EXTRACT PROVIDED:

** begin **

Tue July 12, 2011
The Problem With A Slow-Growth Economy
In the United States the recession officially ended two years ago, but in much of the country housing prices are still falling, jobs are hard to come by and growth remains weak.
A low growth rate is much more than just a number. Economists say that over time weak growth can have an insidious effect on a country's prospects and options in ways not everyone appreciates.
This was supposed to be the year the U.S. economy finally gained traction. Instead, it looks more and more like it's stuck in the mud, says former Federal Reserve member Alan Blinder.
"The economy has been disappointing on the low side consistently for several months now and that makes me and other people worry that maybe this slow growth will linger longer than we now think," he says.
During the first three months of the year, the U.S. economy grew by just 1.9 percent while China grew 9.7 percent. Lakshman Achuthan of the Economic Cycle Research Institute says the weak U.S. growth rate is part of a disturbing pattern.

** end **

DATASET EXTRACT:
** begin **

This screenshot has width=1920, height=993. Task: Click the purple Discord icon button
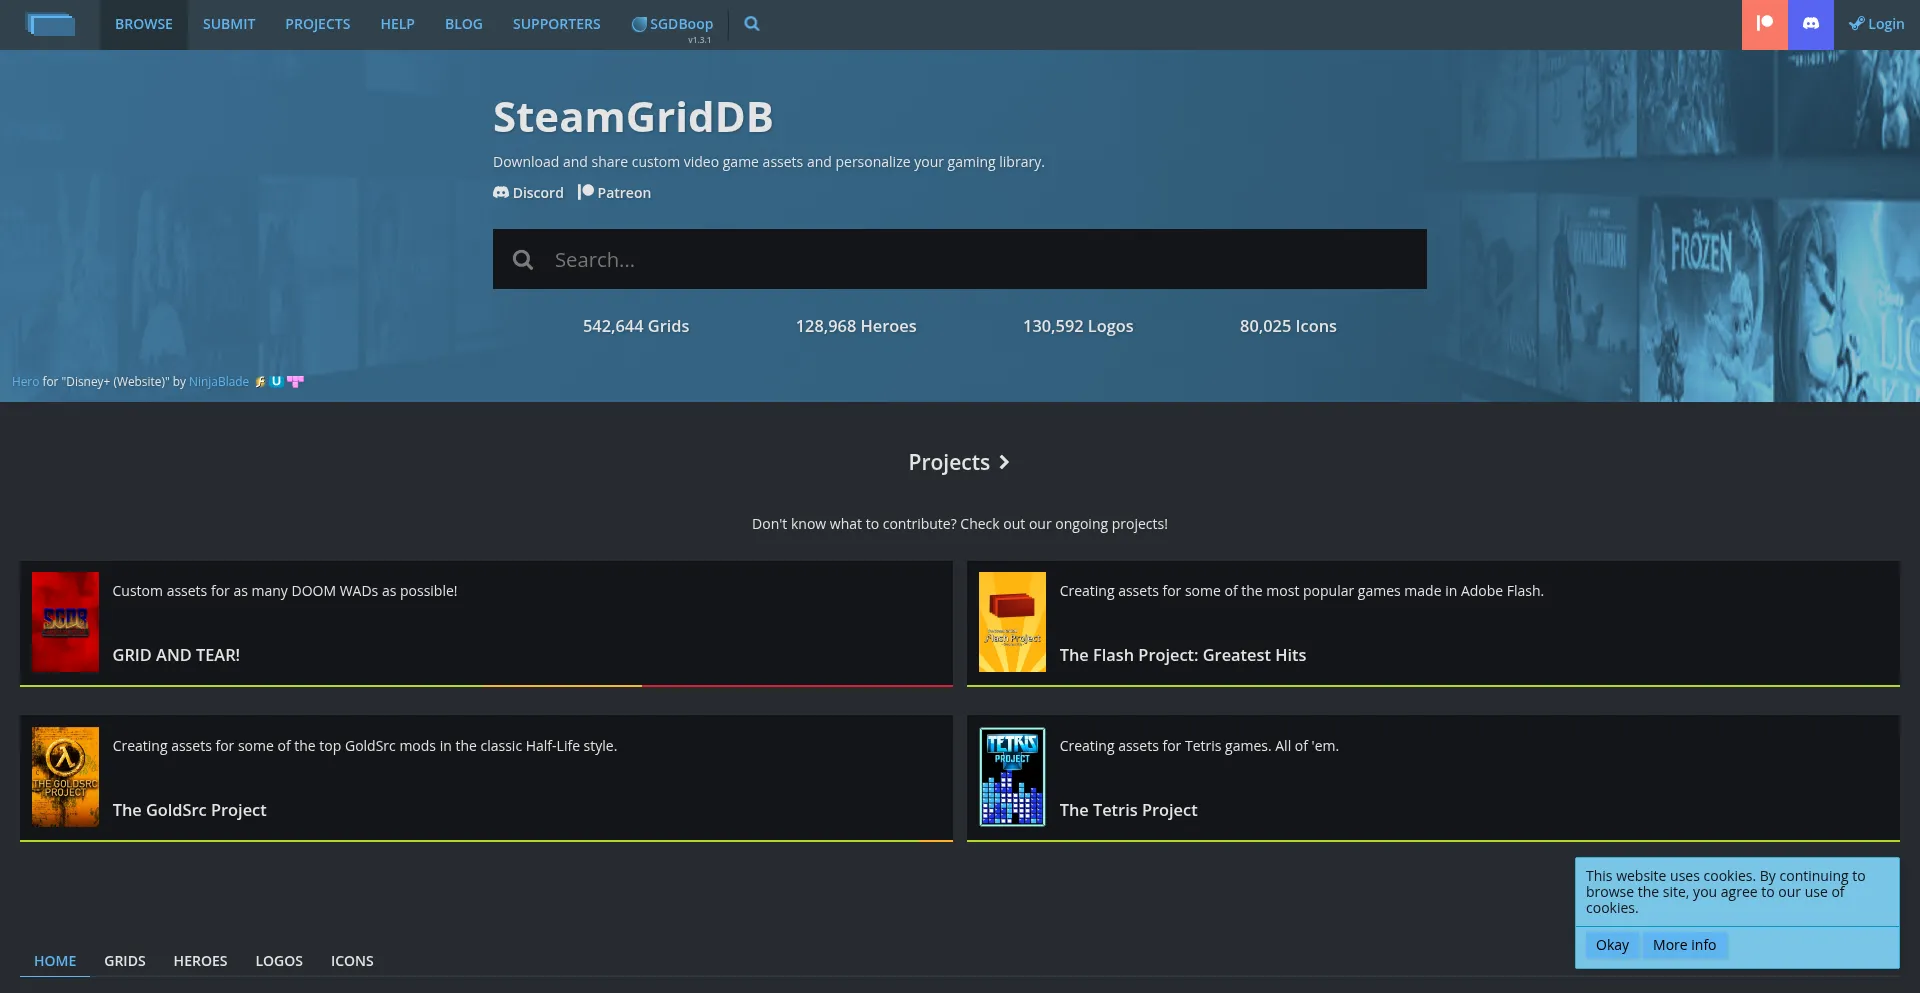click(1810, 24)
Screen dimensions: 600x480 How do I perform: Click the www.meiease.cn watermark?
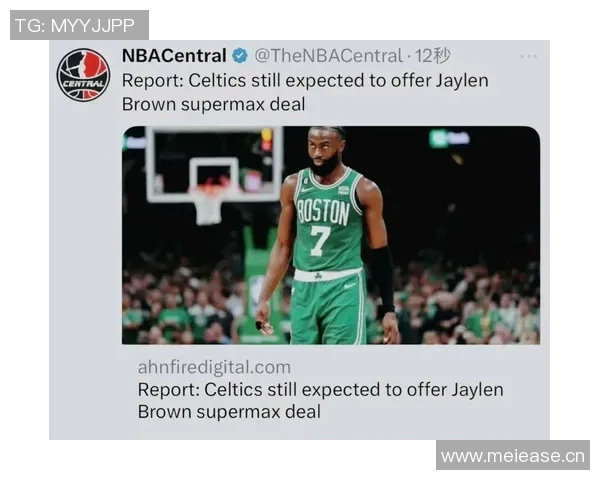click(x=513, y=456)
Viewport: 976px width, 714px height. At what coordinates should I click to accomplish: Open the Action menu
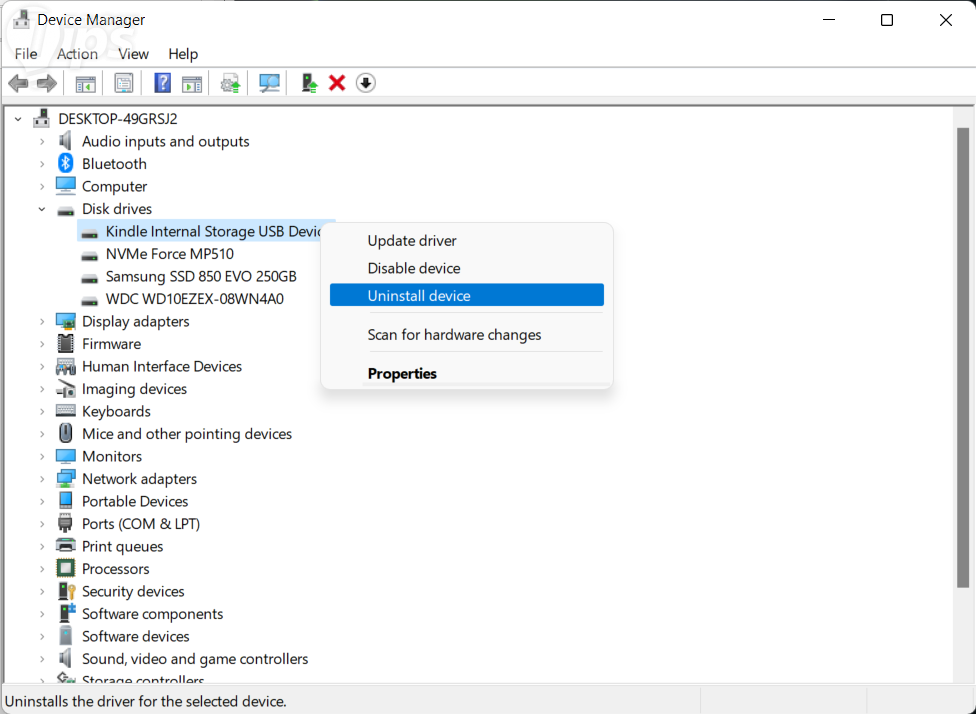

** end **

TASK OBJECTIVE:
According to the article on the slow-growth economy, by what percentage did China grow during the first three months of the year? The records stand apart from the article and have no connection to it.

RESULT:
9.7 percent